● **The task**: Convert the part of the records that opens with the line containing "You are a computer-use agent." and closes with the line containing "(x=279, y=256)" into a Markdown table with the columns Row and Line, numbering each line and leaving out blank lines.

● **Provided information**:
========
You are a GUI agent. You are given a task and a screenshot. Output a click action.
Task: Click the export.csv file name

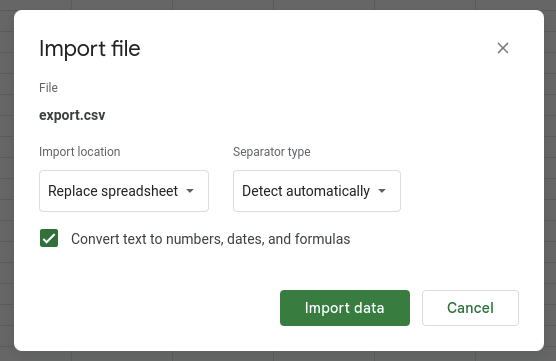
========
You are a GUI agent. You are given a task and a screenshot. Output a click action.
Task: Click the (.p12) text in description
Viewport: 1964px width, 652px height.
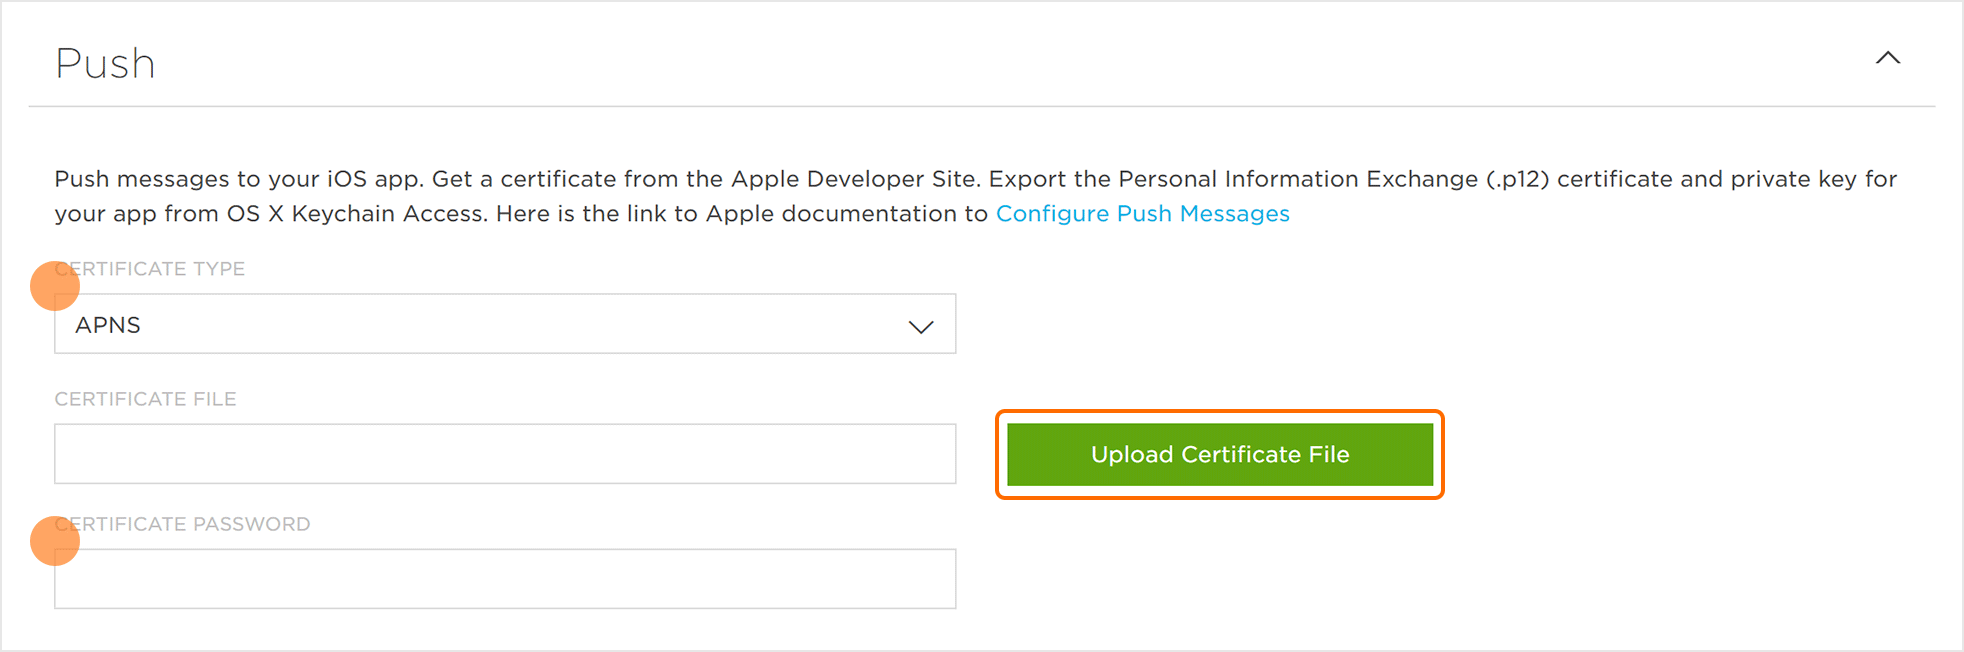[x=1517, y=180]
========
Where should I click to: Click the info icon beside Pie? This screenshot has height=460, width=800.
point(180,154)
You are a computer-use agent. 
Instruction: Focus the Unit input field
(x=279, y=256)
========
● **Completed task**:
| Row | Line |
|---|---|
| 1 | You are a computer-use agent.  |
| 2 | Instruction: Focus the Unit input field |
| 3 | (x=279, y=256) |